My Expert Midwife thought it was about time to develop a much-needed information resource, dedicated to helping everyone to learn more about their bits, which bits are where, what bits do which jobs and generally to celebrate how amazing our bits are!
Here’s our guide to understanding all about your bits
1. Vulva
The vulva is the name for female genitals visible on the outside of the body. The vulva includes the labia majora and minora, clitoral hood and clitoris, opening to the vagina and the urethra. Vulvas are as personal and unique as faces, they have the same parts in similar places but will look different from each other, in both shape and colour. Their hair covering also varies, some having more than others, of different colours, lengths and textures.
2. Mons Pubis
The Mons Pubis is a rounded pad (or mound) of fatty tissue that covers your symphysis pubis, or ‘pubic bone’, at the front of your pelvis. It is covered by skin and pubic hair and provides protection to the thick cartilage that joins your pelvis together, also offering cushioning during sexual intercourse. It contains many touch receptors as well as glands that secrete pheromones, which are chemicals that induce arousal and attraction in a partner.
3. Clitoris
The clitoris is at the top of the vulva and is protected and covered by the clitoral hood, which is literally a hood of skin over it. It can vary in size from a small pea to the size of the tip of the nose. Although relatively small from the outside, the shaft and roots extend through the body much further and around the vulva and vaginal area. The clitoris, like the penis, has the ability to grow in size during sexual arousal and can create orgasms when stimulated.
4. Urethral opening
This is the opening between the clitoris and vagina from which you pass urine. It is connected to the urethra which is the tube that transports urine from the bladder and can be visualised as slightly smaller than the end of a drinking straw.
5 + 6. Labia Majora / Minora
The labia majora are the thicker lips surrounding the vaginal opening with pubic hair on and the labia minora are the thinner lips inside next to the vaginal opening. The labia provide protection for the more delicate parts of the vulva such as the vaginal opening, vagina and its mucous membranes, the urethral opening and the clitoris.
Some people have short labia minora and others longer labia which are more visible externally. It is common for one side to be longer than the other and for the colour to vary from dark brown to pale pink, especially with different skin tones. All these variations are completely normal.
7. Vaginal opening
The vaginal opening is just below the urethra.

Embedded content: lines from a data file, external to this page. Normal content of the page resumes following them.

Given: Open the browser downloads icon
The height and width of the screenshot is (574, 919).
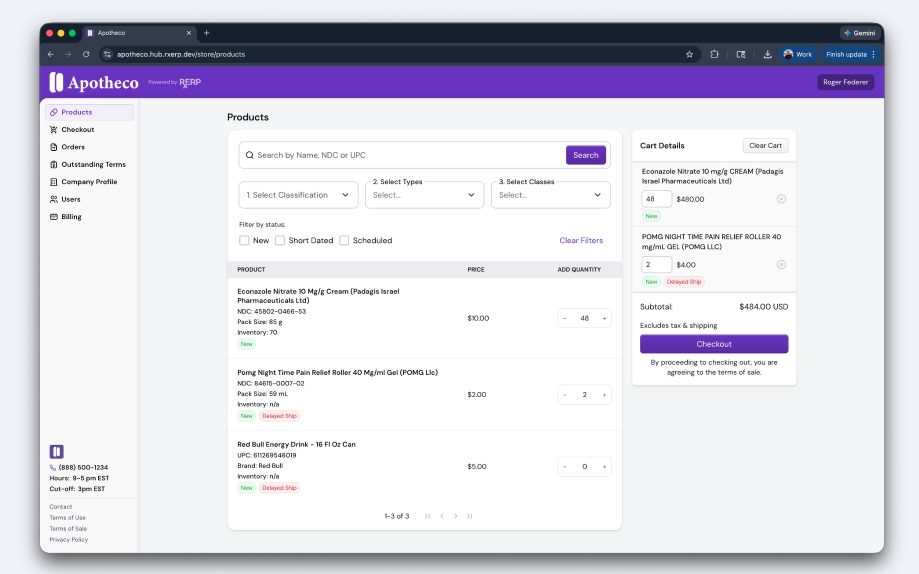Looking at the screenshot, I should coord(767,54).
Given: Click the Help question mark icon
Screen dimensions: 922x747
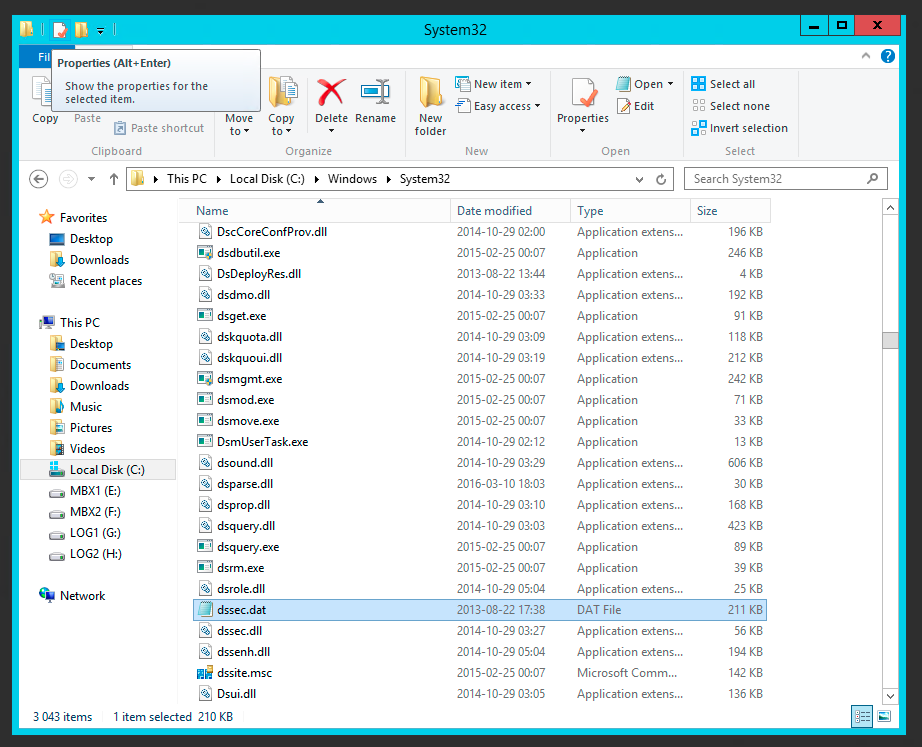Looking at the screenshot, I should (x=887, y=57).

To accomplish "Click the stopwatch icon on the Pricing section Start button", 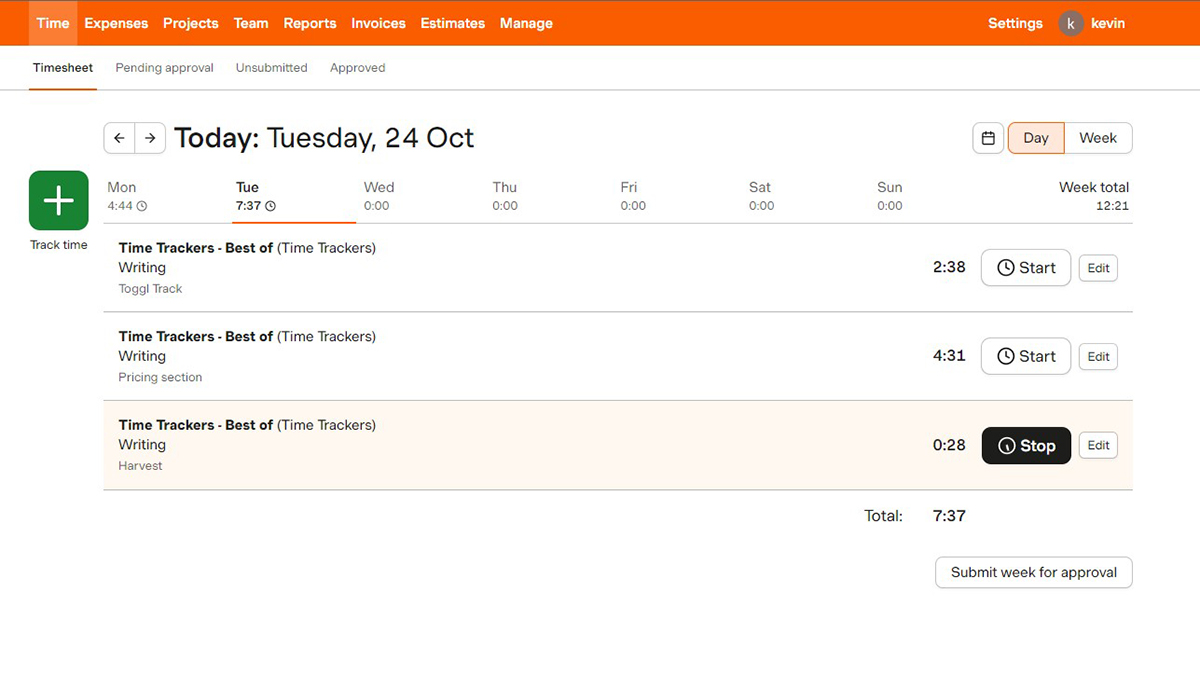I will [x=1007, y=356].
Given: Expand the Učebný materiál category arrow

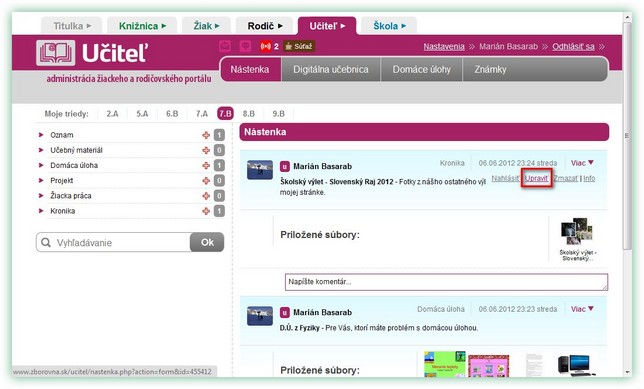Looking at the screenshot, I should tap(41, 150).
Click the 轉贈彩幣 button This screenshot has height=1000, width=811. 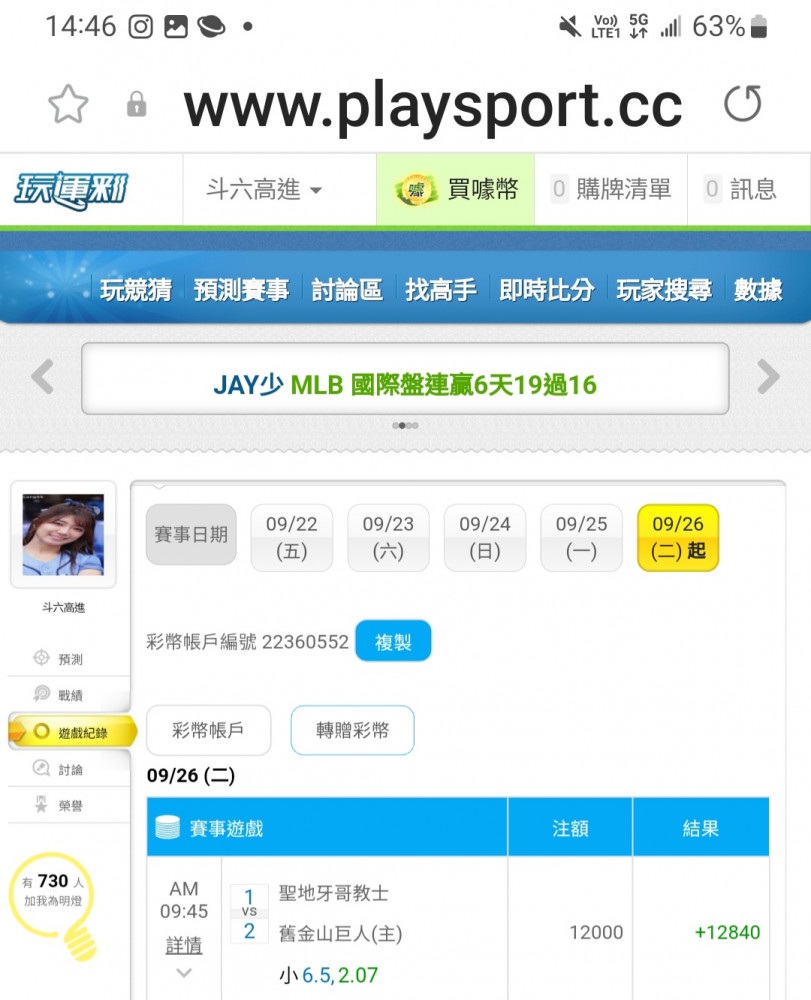(x=352, y=730)
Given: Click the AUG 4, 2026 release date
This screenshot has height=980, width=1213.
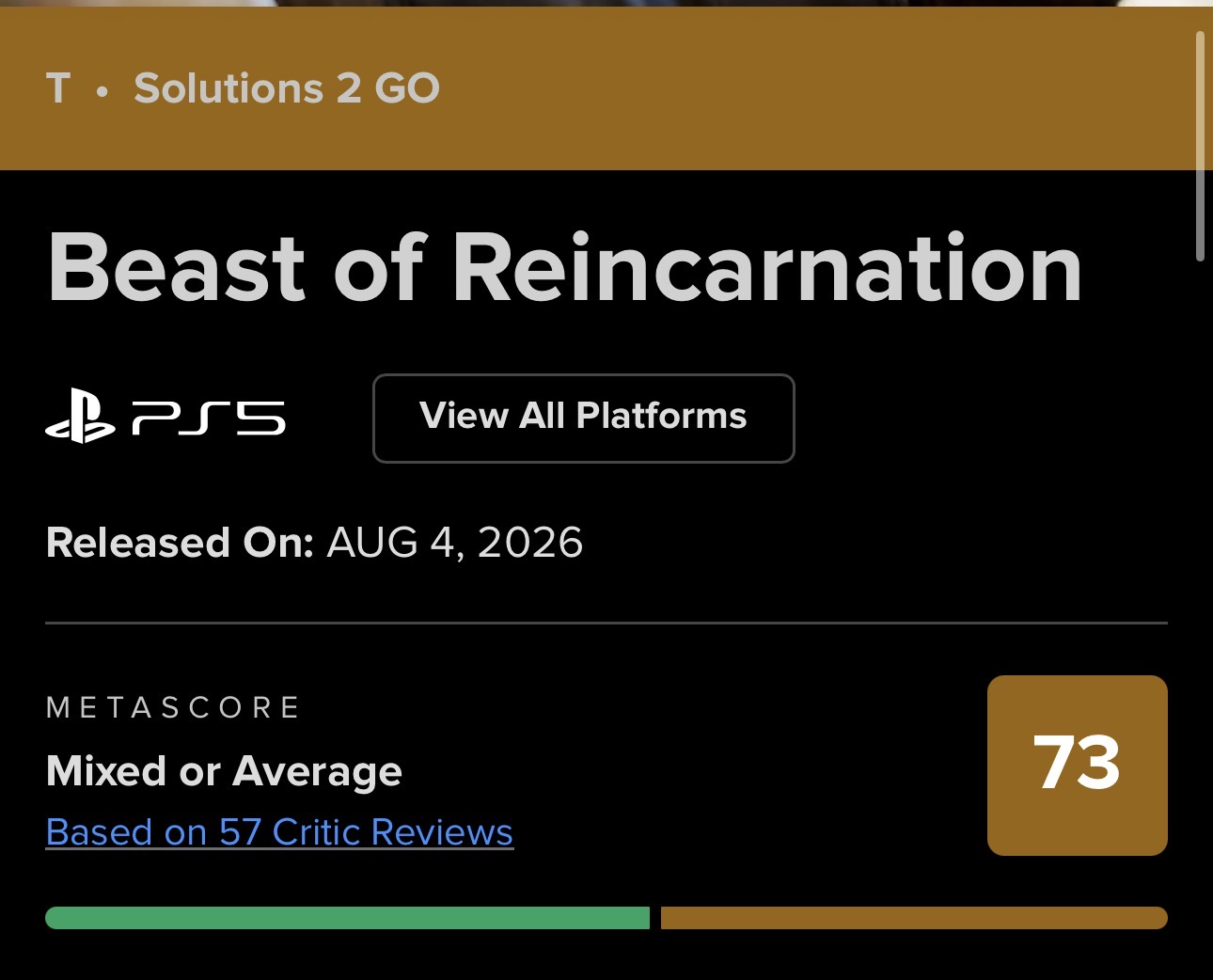Looking at the screenshot, I should [455, 543].
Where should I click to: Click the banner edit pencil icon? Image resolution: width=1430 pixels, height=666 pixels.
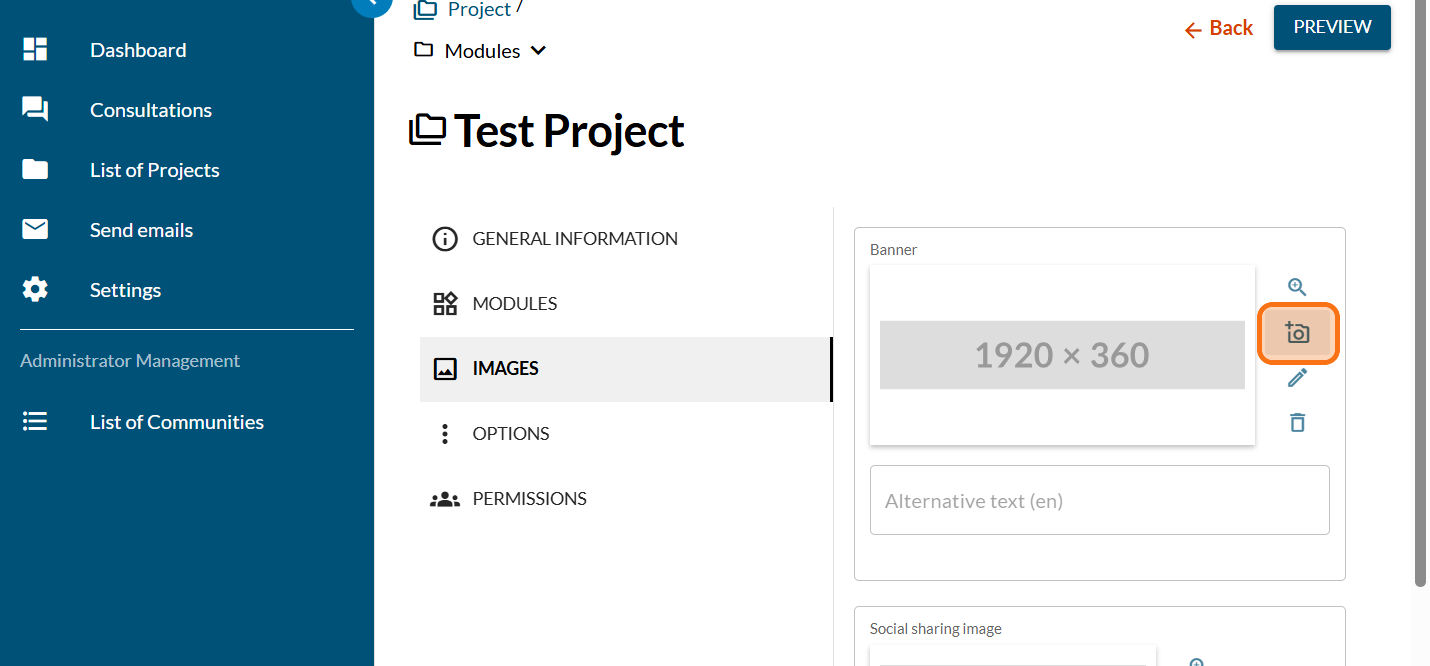[1297, 378]

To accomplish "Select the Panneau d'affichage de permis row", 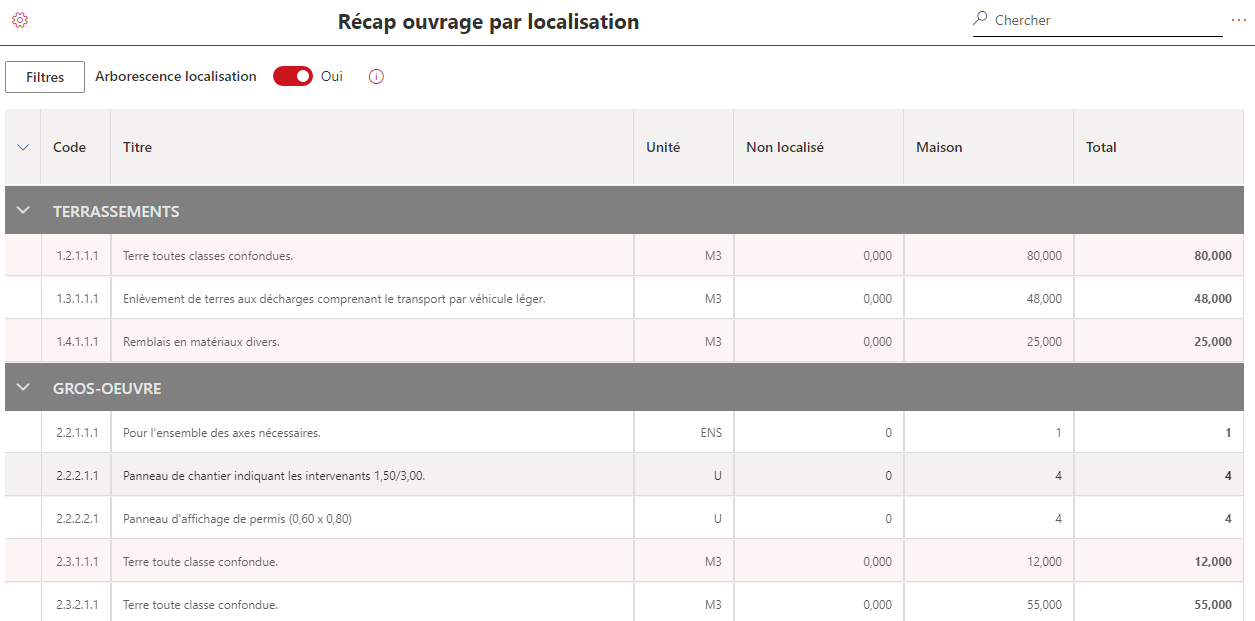I will pyautogui.click(x=237, y=519).
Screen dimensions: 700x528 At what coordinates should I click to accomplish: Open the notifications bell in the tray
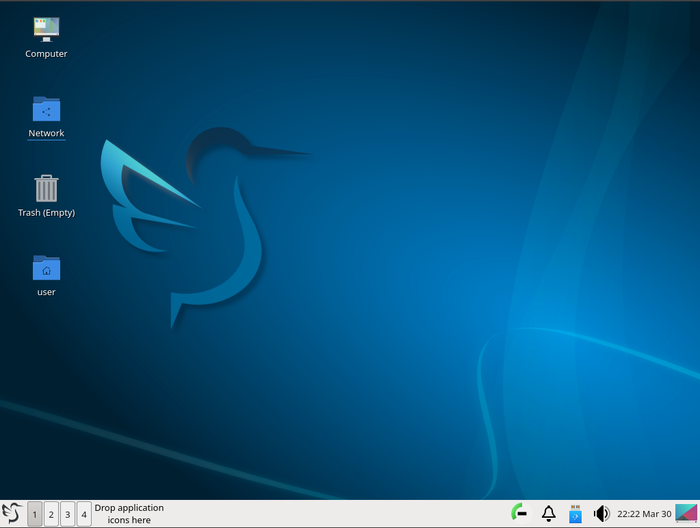pos(548,514)
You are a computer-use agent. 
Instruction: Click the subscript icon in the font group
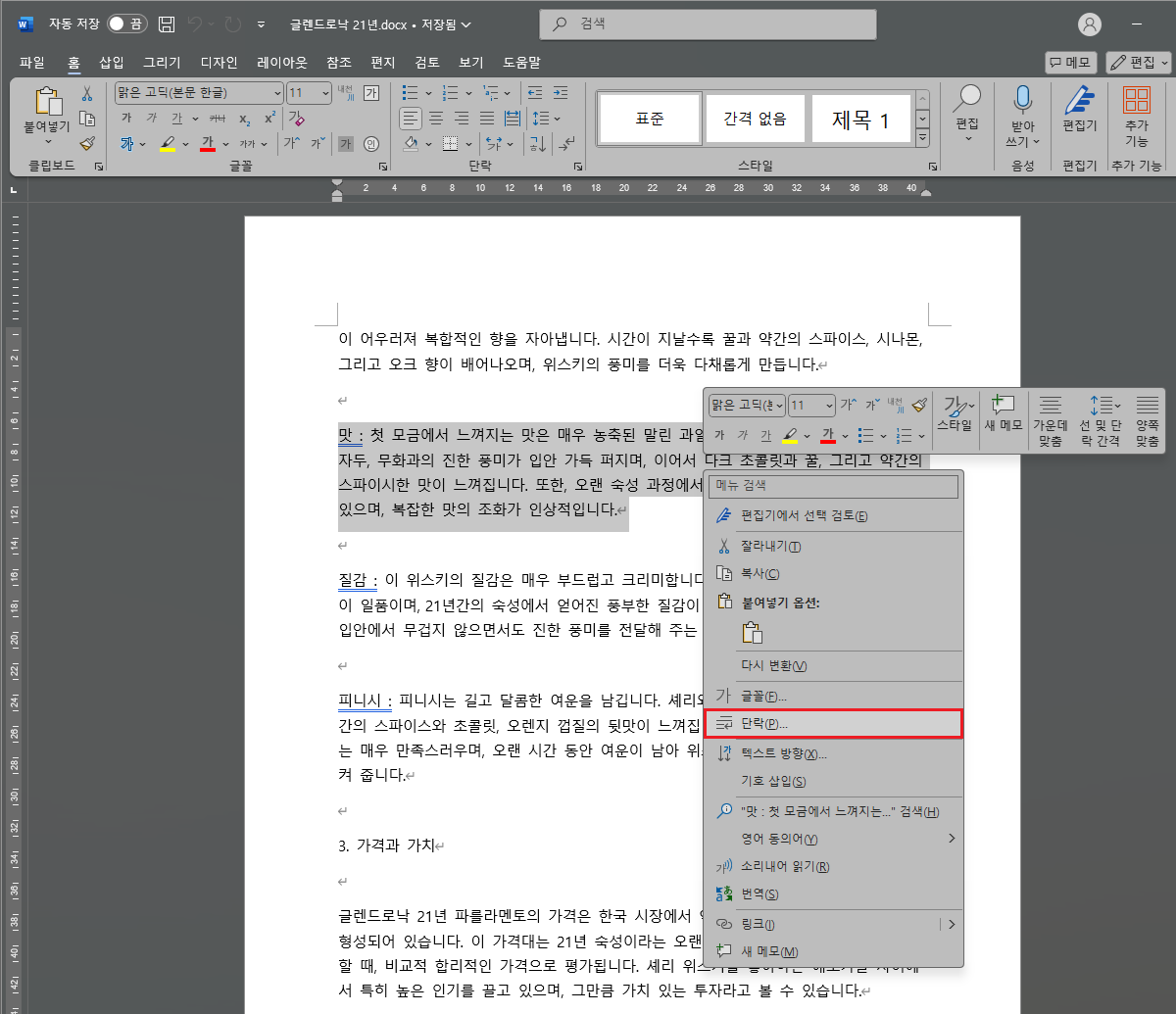tap(247, 120)
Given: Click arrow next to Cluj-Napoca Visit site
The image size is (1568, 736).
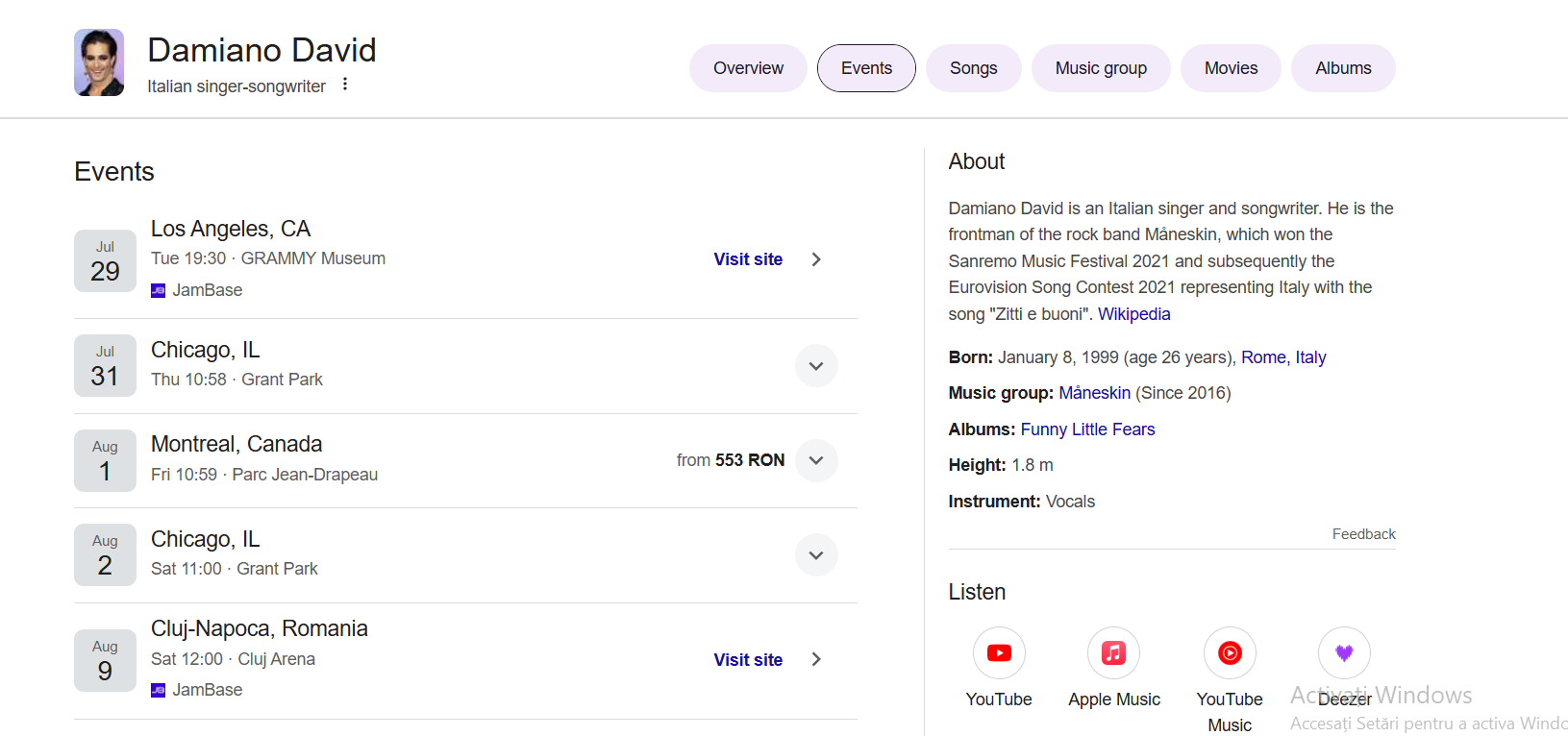Looking at the screenshot, I should click(x=816, y=659).
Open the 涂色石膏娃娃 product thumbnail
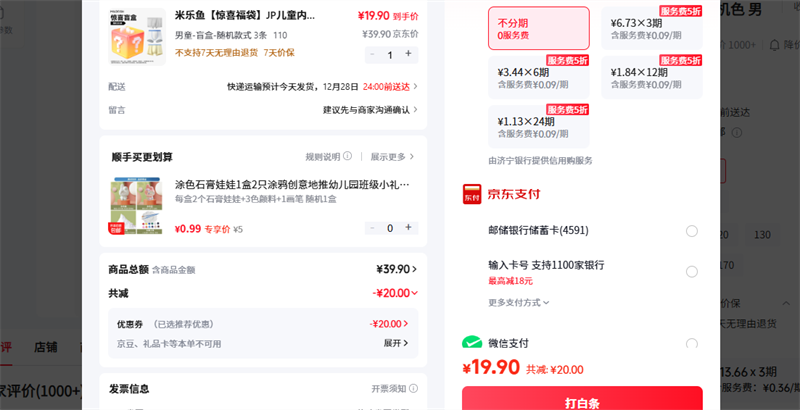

It is the entrance to the vagina which is a muscular tube with great abilities to stretch to accommodate the birth of a baby and then to be able to shrink back again. It is also where the menstrual/period blood and other secretions leave the body.
8. Perinuem
The perineum is between the vaginal opening and the anus. It is useful to understand that the perineum, which is part of the pelvic floor, is a thick muscle which needs to thin down to paper thin during crowning for the birth. Regular perineal massage helps these tissues to become softer and more elastic in preparation for birth, thus less likely to sustain a more severe tear.
9. Anus
The anus is the bum hole from which you poo from. Anus is derived from Latin and means circle or ring. It stays tightly closed due to the anal sphincter muscle until it is stimulated to open by needing to pass a bowel movement. It is very close in location to the vagina, separated only by the perineum.